Supreme Court of New York, Appellate Division

April 27, 1954

In the Matter of AMERICAN SURETY COMPANY OF NEW YORK, Petitioner,
v.
LAZARUS JOSEPH, as Comptroller of the City of New York, Respondent.

Page 15

PROCEEDING under article 78 of the Civil Practice Act (transferred to the Appellate Division of the Supreme Court in the first judicial department by an order of the Supreme Court at Special Term, entered in New York County) to review a determination of the comptroller of the City of New York assessing petitioner for a 'financial tax' deficiency (Administrative Code of City of New York, ch. 41, tit. RR; ch. 46, tit. B) for the period from July 1, 1946, to June 30, 1950.

COUNSEL

Page 16

William J. O'Shea of counsel (Edward D. Burns with him on the brief; Saxe, Bacon, O'Shea & Bryan, attorneys), for petitioner.

Bernard H. Sherris of counsel (Bernard H. Sherris and Stanley Buchsbaum on the brief; Adrian P. Burke, Corporation Counsel, attorney), for respondent.

Stuart N. Updike of counsel (William P. Hindman, Jr., John V. Bloys and Cornelius F. Keating with him on the brief; Olvany, Eisner & Donnelly, attorneys), for Life Insurance Association of America, amicus curiae.

BOTEIN, J.

This is a proceeding under article 78 of the Civil Practice Act to review a determination of the comptroller of the City of New York imposing on New York Casualty Company a so-called financial tax deficiency for the tax periods commencing July 1, 1946, and ending June 30, 1950.

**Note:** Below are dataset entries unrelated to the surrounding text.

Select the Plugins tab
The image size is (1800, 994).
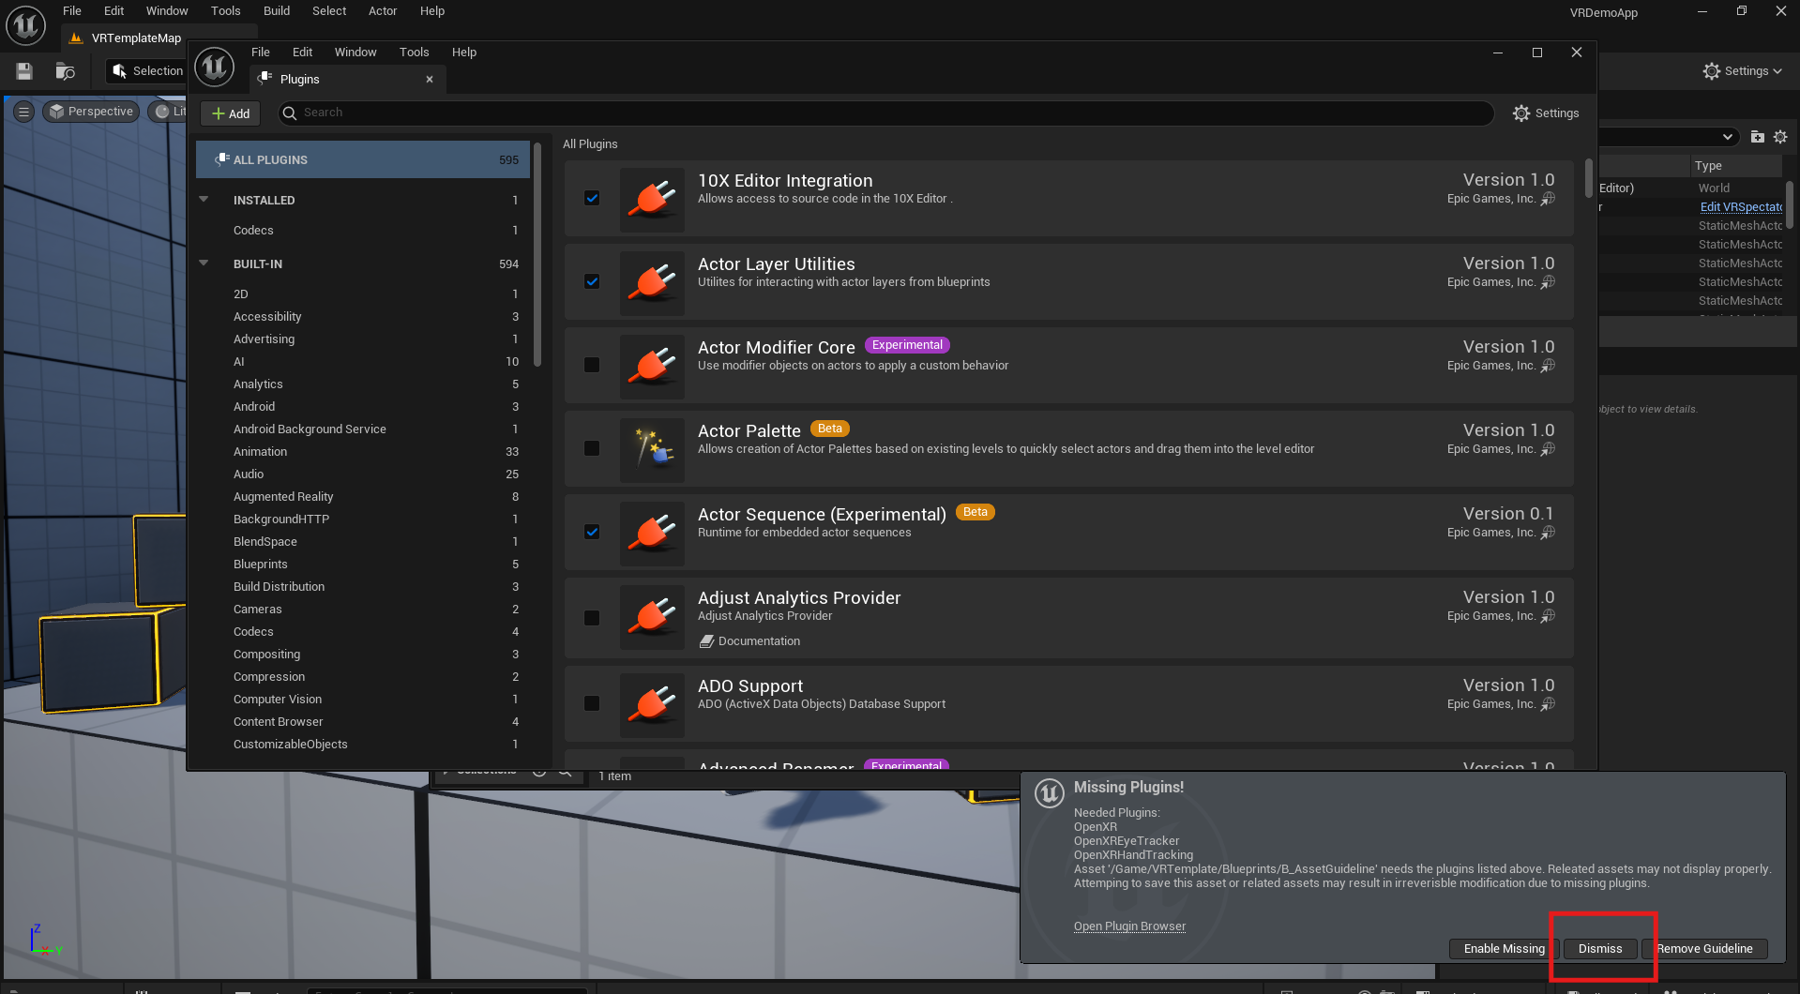(x=300, y=80)
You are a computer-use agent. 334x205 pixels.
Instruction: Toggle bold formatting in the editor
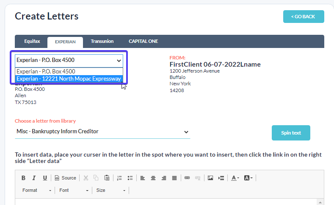[24, 178]
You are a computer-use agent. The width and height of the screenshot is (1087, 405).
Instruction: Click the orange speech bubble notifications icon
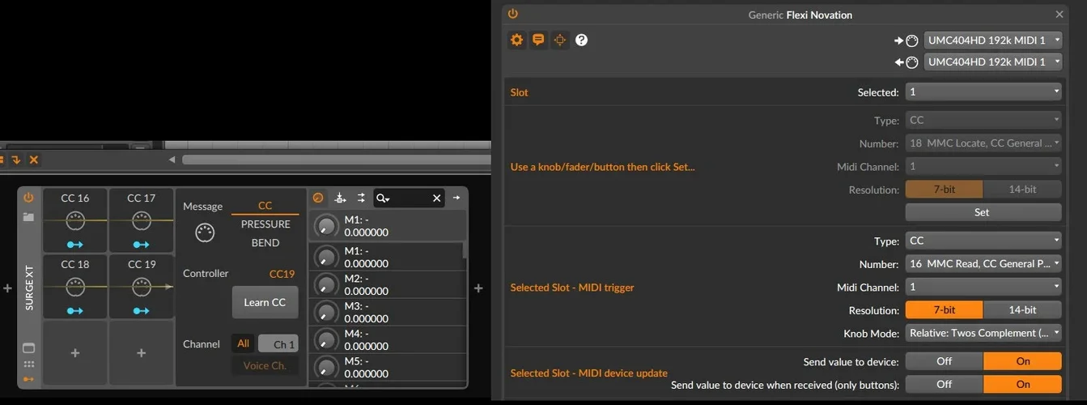(538, 40)

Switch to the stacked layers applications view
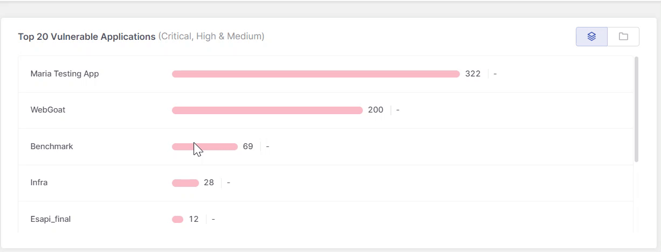[x=591, y=37]
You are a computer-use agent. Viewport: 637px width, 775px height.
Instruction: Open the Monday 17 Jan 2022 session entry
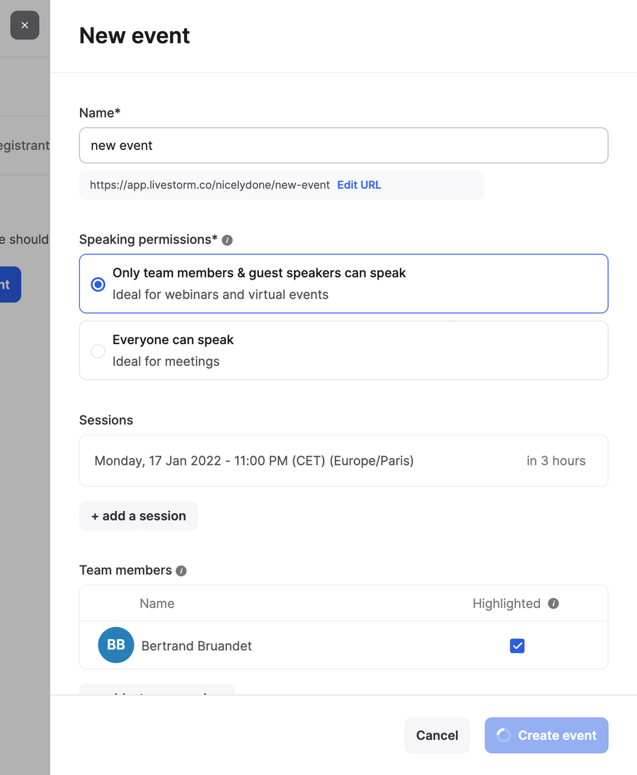254,460
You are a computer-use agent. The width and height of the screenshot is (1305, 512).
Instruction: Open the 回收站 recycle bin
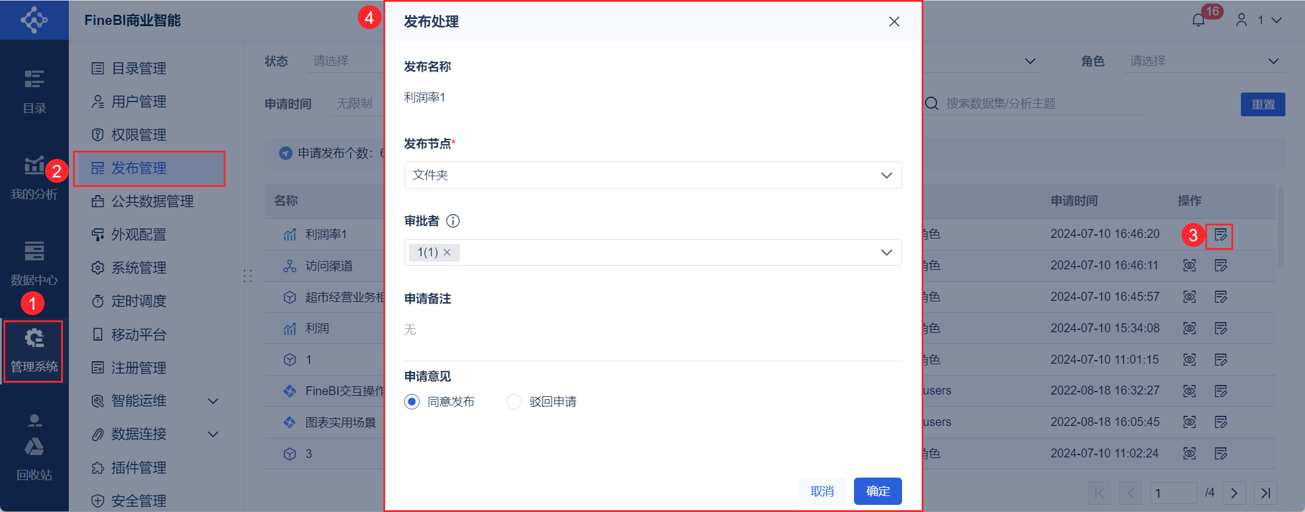pos(34,447)
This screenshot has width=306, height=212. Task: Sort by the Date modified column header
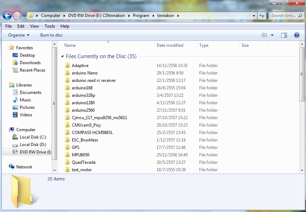[x=170, y=45]
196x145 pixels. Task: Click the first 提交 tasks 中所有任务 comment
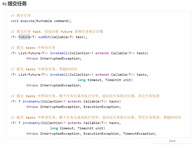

The enabling act (General City Law, § 24-a) authorizing the city to adopt local laws for the imposition of such taxes, provides for (1) a 'general business' or 'gross receipts' tax, not exceeding 1/5 of 1%, measured by the gross receipts from any trade, business, profession, vocation or commercial activity, other than a financial business, carried on for gain or profit in the city; and (2) a financial tax, not exceeding 2/5 of 1%, measured by the gross income of any financial business carried on in the city. A financial business is defined as the 'services and transactions of private banks, private bankers, dealers and brokers in money, credits, commercial paper, bonds, notes, securities and stocks,' etc. (§ 24-a, subsec. 1, par. 2.)

The sole question involved in this proceeding is the right of the comptroller to impose a financial business tax on income of the casualty company which it derives from investments.

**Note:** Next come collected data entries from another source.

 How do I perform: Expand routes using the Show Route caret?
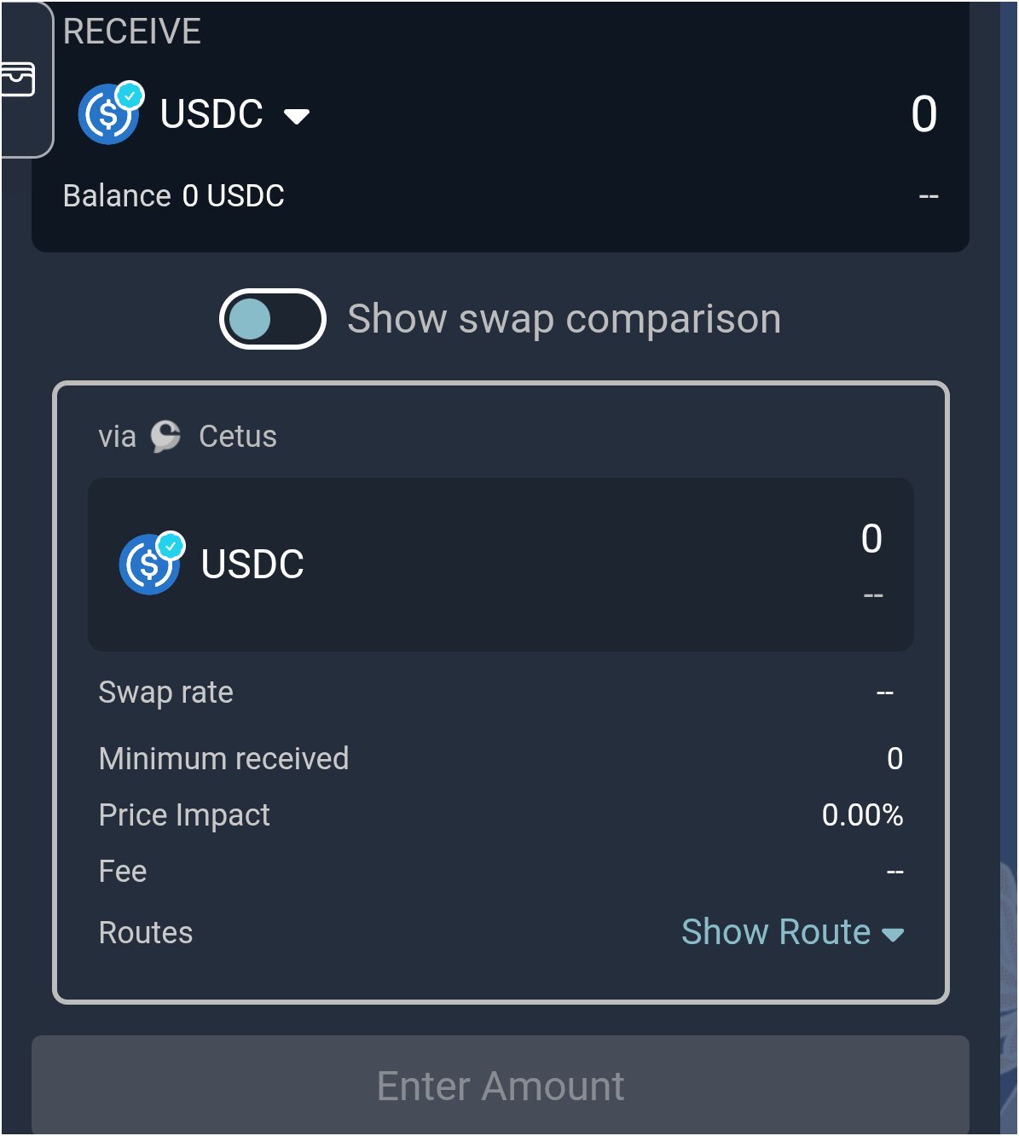click(x=893, y=936)
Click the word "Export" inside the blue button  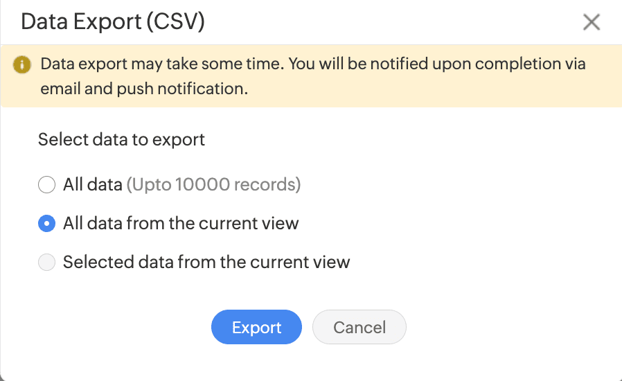[x=256, y=328]
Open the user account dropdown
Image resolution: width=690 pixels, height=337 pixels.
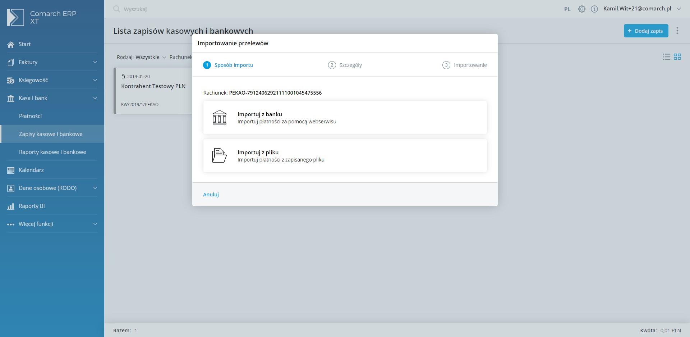click(642, 9)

The casualty company, which since the levy of the tax has been merged with petitioner American Surety Company of New York, was an insurance company organized under the Insurance Law of this State, and licensed by and subject to the supervision of the Insurance Department. It was authorized to write those kinds of insurance generally classified as casualty and surety. Its principal office was in the city of New York, and almost 90% of its securities were located in that city.

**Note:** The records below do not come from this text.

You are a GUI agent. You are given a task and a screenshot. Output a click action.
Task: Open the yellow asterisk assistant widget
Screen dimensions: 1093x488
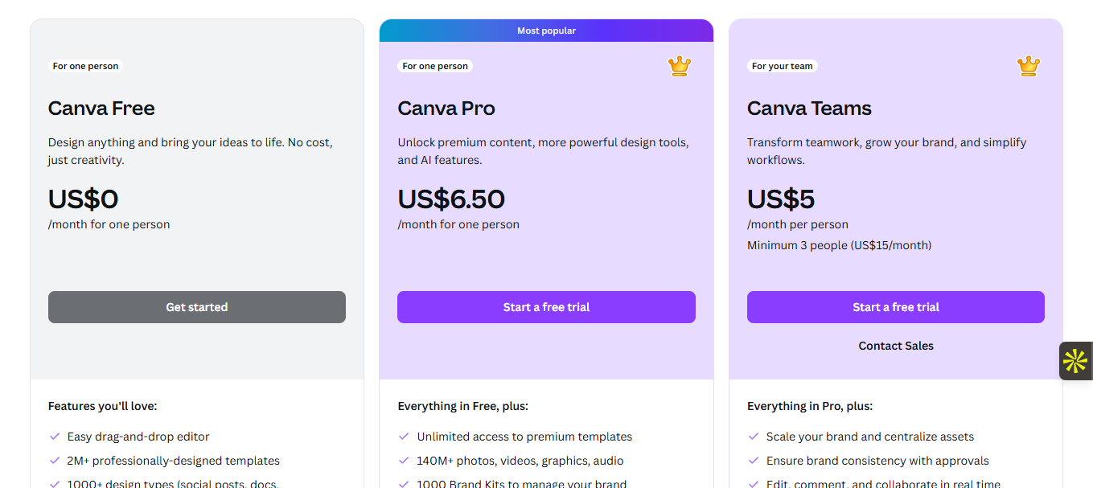pyautogui.click(x=1075, y=361)
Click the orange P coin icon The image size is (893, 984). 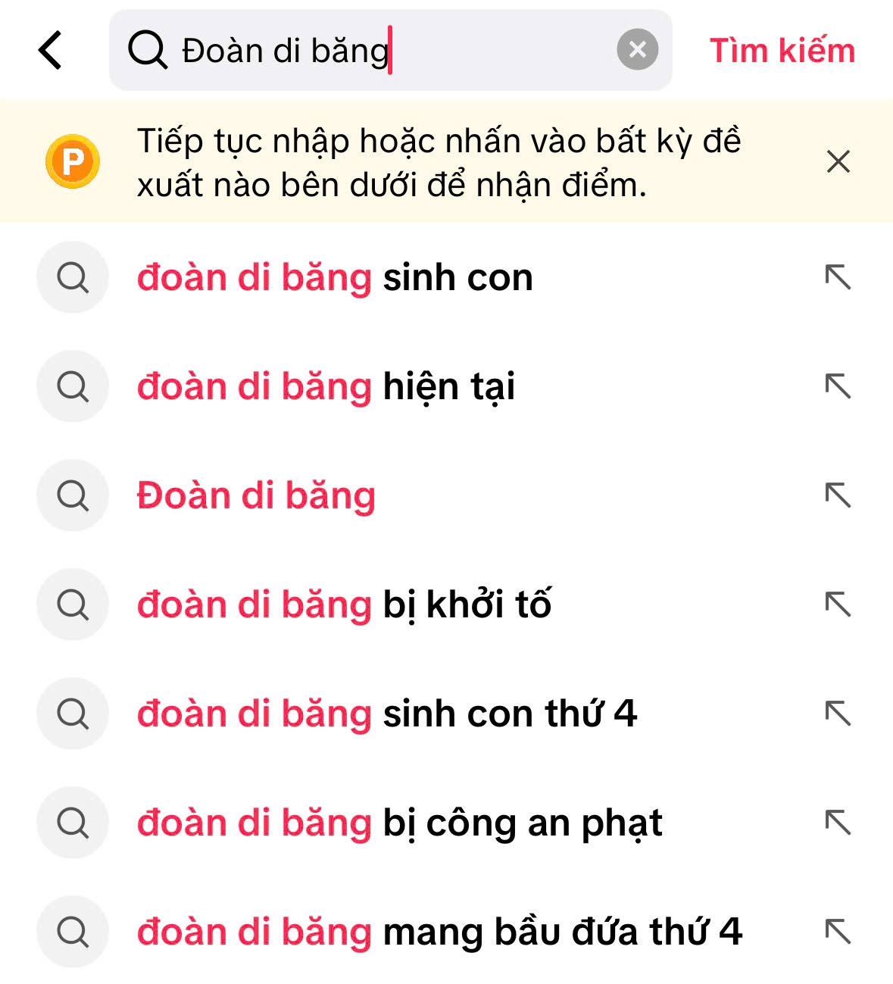(73, 161)
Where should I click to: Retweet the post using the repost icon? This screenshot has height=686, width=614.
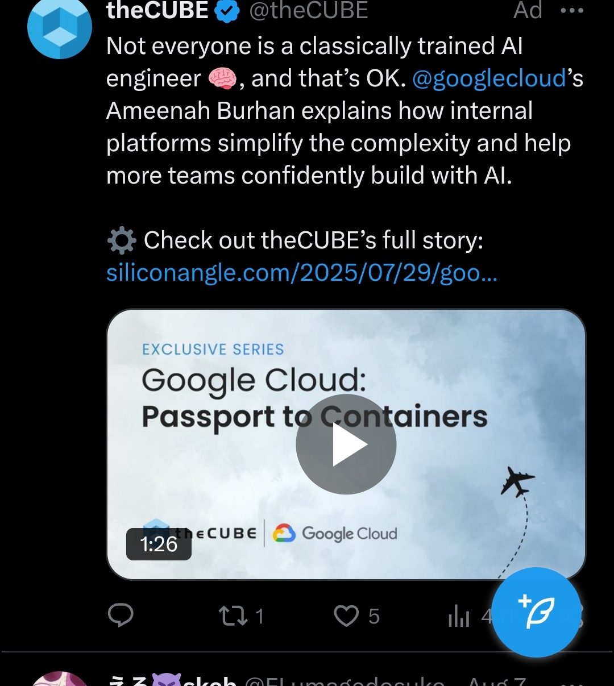[233, 616]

By chapter 199 of the Laws of 1941, the Legislature carefully reframed the enabling act authorizing certain cities to impose a general business and financial tax, and wrote it into

Page 17

the General City Law in the form of section 24-a. In section 24-a the Legislature set up a complete and comprehensive model law, stating that '[e]very such local law in terms shall be ...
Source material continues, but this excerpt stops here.